Desde o título, a ficção de Daniel Françoli Yago se propõe a reverter os equívocos do mundo. Em seus contos o Titanic deve emergir de volta à superfície do oceano, que afinal é o seu lugar, e Moby Dick deve estar no céu, voando. E por que não resolver os dilemas da modernidade já no princípio de tudo, deixando que Eva e Lilith se unam para evitar dores e descaminhos futuros na trajetória do homem? Bem, talvez esse substantivo não seja mais útil no universo descortinado em A Ascensão do Titanic: o universo do paradoxo. E talvez o Homem Original não passasse de um xerox desvanecido a ser descartado.
A estreia de Yago é marcada pelo arrebatamento da imaginação — hiperreferencial e sinestésica, com acenos efusivos à cultura pop e literária —, em narrativas nas quais o comum se depara com o bizarro: castelos europeus no litoral brasileiro, wünderkammers em escala humana e seitas secretas de adoradores de buracos negros assombram estas páginas.
Os personagens de A Ascensão do Titanic certamente fugiram do circo de horrores de P.T. Barnum (ou quem sabe de um filme de Tod Browning ou Tim Burton), a fim de se esconderem na realidade. Agora estão numa carta de amor desesperada para o universo gótico dos contos de fada para adultos de Angela Carter, rasgada pelos medos e superstições da era vitoriana. O clima é extemporâneo, como se o passado persistisse estranhamente na consciência de narradores contemporâneos.
E há a forma mestiça, entre o conto e a novela quebrada, atravessada por diversos planos e dimensões complementares. Ou o lirismo de uma canção cantada por Rosie, a tubarão-branco encontrada num parque aquático abandonado e futura embaixatriz do Instituto Luísa Mell.
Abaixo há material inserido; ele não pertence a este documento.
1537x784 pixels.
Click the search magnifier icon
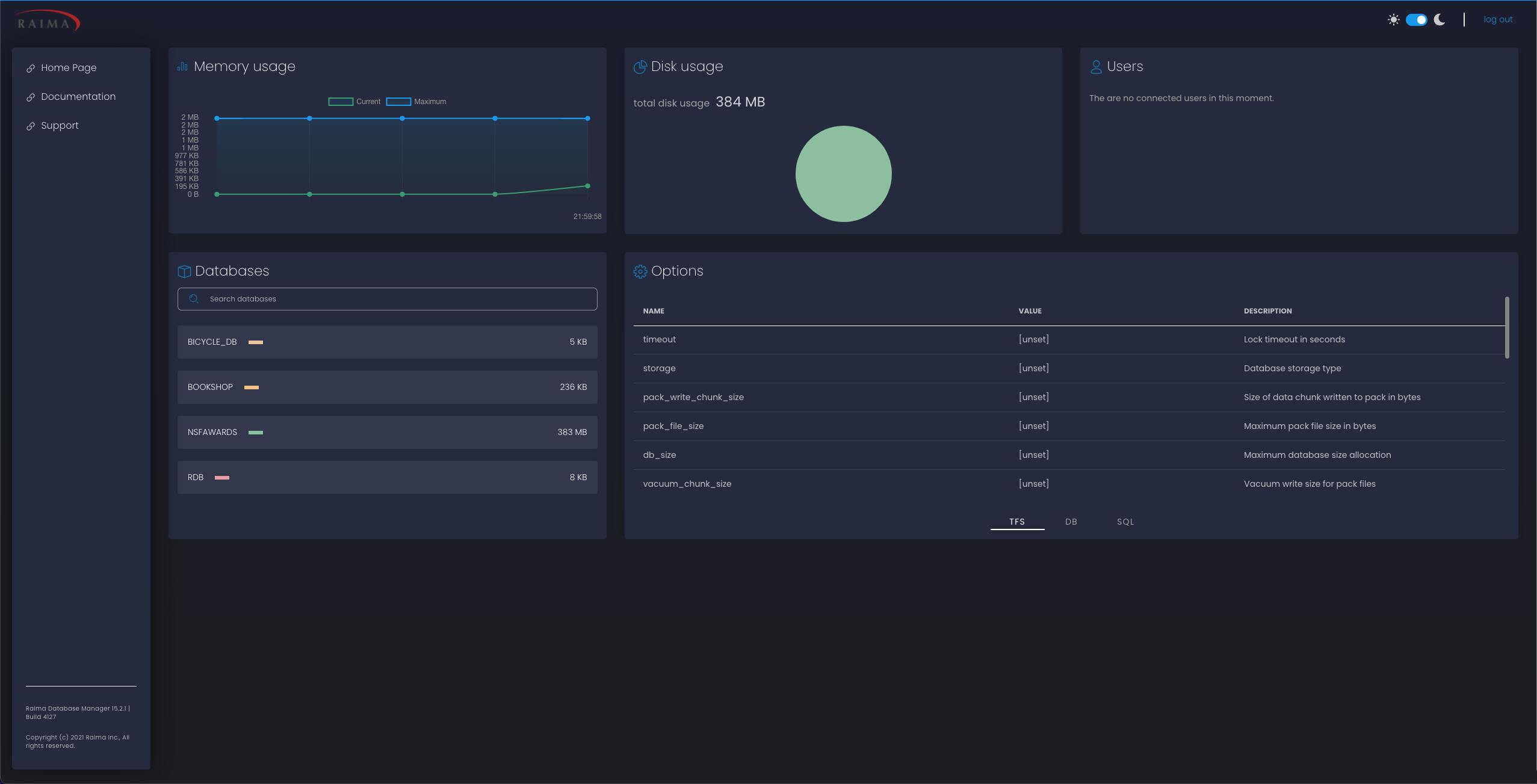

Sejam bem-vindas e bem-vindos, portanto, ao Gabinete de Curiosidades de Daniel Françoli Yago. Como porteiro deste prédio ficcional, tenho apenas um conselho: não seja tão curiosa, amiga leitora, não faça perguntas demais e lembre-se do que a curiosidade fez ao gato. E uma lembrança, amigo leitor: procure não gritar quando o Sol estiver se apagando.